* **Цель задания**: Пожалуйста, выпишите дословно часть отрывка о полковнике Змеёве от слов «21 августа 1656» до слов «устанавливали осадные батареи.».

* **Приведённый отрывок**:
########################################

За свои выдающиеся и успешные действия, практически на виду у самого царя, полковник Змеёв был отмечен и награжден Алексеем Михайловичем92. Там же, в лагере под Кокенхаузеном, «…того же месяца августа в 17 день (1656 г.)… после стола… отпустя посланники (датского короля)… пожаловал государь боярина и воеводу Семена Лукьяновича Стрешнева за его службу, за взятие Немецкого города Куконоса, что он был на приступе… Да пожаловал государь рейтарского полковника Веденихта Андреева, сына Змеёва, за его службу, что он был на приступе с боярином с Семеном Лукьяновичем Стрешневым, а велел ему свои государевы очи видеть по праздникам за преградою, да ему же пожаловал сорок соболей да пять пар соболей добрых… Пожаловал стрелецкого голову Ивана Никитича сына Нелидова… велел быть полковником…»93. Так, впервые (насколько позволяют о том судить официальные документы) рейтарский полковник был отмечен и замечен царем Алексеем Михайловичем. В ближайшие годы своими действиями он укрепил свою репутацию лучшего «регулярного» командира русского войска.

21 августа 1656 г. царское войско подошло к Риге. В составе «царского войскового корпуса» к Риге подошел и рейтарский полк полковника Змеёва. Лучшего, к тому же русского, рейтарского командира полковника Змеёва и его лучший рейтарский полк царь Алексей Михайлович отныне старался держать при себе. Наступление русской армии застало врасплох шведского коменданта графа Магнуса Делагарди. Он даже не успел вырубить густые сады, окружавшие городские укрепления, что являлось непременным условием подготовки крепости к осаде: для эффективного огня крепостных пушек необходим был свободный сектор обстрела. Оплошностью коменданта немедленно воспользовались русские воеводы. Под прикрытием садов они почти без потерь рыли шанцы под самыми стенами и устанавливали осадные батареи.

1 сентября 1656 г. начался обстрел Риги из шести батарей, который велся непрерывно, день и ночь. Немногочисленные вылазки шведов отражались с большими для них потерями. По существу, Делагарди посылал отряды своих солдат на верную смерть. При полном превосходстве русской армии и кавалерии лишь немногие успевали вернуться в крепость.

########################################

* **Записи**:

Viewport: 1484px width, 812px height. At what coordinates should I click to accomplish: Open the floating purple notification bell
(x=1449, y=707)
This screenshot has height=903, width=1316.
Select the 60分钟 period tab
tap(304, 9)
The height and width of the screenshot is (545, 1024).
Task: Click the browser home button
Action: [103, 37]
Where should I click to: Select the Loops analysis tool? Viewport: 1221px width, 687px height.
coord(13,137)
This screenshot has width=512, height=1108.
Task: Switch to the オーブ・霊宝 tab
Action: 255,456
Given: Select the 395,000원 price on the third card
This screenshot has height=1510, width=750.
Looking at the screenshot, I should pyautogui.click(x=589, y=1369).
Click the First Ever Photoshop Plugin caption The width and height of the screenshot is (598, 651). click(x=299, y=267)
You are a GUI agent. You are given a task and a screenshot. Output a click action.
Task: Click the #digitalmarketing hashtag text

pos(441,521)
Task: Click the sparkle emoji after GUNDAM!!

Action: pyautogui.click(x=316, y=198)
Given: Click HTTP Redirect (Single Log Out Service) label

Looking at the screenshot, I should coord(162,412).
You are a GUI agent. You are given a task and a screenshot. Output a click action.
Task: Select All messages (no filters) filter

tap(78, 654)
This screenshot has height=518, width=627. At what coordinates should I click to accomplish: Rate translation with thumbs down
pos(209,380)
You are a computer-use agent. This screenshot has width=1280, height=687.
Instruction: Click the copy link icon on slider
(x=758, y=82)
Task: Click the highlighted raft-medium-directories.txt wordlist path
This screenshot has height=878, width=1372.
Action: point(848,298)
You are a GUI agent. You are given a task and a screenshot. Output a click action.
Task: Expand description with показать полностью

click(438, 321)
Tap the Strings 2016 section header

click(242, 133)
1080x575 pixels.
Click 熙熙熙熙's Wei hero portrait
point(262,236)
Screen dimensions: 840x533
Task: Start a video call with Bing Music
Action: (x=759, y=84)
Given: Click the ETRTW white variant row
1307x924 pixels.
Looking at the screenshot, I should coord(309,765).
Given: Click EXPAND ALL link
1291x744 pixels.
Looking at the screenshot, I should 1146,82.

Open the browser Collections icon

########################################

* **Решение**:
21 августа 1656 г. царское войско подошло к Риге. В составе «царского войскового корпуса» к Риге подошел и рейтарский полк полковника Змеёва. Лучшего, к тому же русского, рейтарского командира полковника Змеёва и его лучший рейтарский полк царь Алексей Михайлович отныне старался держать при себе. Наступление русской армии застало врасплох шведского коменданта графа Магнуса Делагарди. Он даже не успел вырубить густые сады, окружавшие городские укрепления, что являлось непременным условием подготовки крепости к осаде: для эффективного огня крепостных пушек необходим был свободный сектор обстрела. Оплошностью коменданта немедленно воспользовались русские воеводы. Под прикрытием садов они почти без потерь рыли шанцы под самыми стенами и устанавливали осадные батареи.